— Exercise brief —
Filter the lines below, keeping each one that holds "will".

Material provided section start

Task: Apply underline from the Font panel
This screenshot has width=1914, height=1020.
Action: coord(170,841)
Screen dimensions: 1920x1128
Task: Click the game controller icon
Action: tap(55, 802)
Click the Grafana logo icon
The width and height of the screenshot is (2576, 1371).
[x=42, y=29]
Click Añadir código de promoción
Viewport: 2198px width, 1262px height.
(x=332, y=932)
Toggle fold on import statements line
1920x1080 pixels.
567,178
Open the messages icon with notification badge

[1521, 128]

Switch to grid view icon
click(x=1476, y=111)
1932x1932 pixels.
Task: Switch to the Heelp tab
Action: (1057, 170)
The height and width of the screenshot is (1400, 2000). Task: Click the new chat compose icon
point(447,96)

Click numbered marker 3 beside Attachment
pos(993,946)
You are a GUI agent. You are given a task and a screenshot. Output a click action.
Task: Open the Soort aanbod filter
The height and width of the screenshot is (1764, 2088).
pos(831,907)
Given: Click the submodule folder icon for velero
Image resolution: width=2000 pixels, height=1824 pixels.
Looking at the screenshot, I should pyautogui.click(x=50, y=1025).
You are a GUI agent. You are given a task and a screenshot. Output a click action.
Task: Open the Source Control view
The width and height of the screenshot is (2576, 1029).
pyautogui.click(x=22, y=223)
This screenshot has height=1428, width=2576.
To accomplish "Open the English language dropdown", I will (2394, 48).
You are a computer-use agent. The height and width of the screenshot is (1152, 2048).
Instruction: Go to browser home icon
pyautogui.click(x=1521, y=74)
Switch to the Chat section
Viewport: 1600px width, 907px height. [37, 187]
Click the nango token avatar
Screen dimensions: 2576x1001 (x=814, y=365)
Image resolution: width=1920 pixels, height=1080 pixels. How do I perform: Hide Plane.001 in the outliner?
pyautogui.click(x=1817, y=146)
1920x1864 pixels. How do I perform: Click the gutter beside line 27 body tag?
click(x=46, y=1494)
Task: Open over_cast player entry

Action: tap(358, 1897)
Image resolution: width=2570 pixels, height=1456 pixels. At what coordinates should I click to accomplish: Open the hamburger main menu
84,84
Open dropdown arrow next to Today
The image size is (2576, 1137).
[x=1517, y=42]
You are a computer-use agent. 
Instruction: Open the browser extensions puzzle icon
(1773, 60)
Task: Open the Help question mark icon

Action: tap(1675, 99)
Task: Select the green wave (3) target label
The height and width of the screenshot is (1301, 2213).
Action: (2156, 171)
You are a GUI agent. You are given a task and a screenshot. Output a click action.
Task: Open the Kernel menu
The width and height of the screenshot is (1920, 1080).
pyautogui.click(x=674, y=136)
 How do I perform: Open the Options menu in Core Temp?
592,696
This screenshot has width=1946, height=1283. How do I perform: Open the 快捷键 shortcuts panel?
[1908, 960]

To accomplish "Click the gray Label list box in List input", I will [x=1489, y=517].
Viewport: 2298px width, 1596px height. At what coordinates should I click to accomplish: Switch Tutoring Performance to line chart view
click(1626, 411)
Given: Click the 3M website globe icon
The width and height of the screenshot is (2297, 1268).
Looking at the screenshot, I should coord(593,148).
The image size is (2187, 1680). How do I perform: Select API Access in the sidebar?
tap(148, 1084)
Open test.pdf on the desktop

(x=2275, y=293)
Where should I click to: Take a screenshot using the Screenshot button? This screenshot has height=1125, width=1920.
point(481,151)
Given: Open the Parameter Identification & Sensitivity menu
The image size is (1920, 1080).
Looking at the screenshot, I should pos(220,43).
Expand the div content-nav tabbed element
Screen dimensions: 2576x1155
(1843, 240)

Material provided section end

— Task answer —
To accomplish "Open the English language dropdown", I will (2394, 48).
To accomplish "Click the gray Label list box in List input", I will [x=1489, y=517].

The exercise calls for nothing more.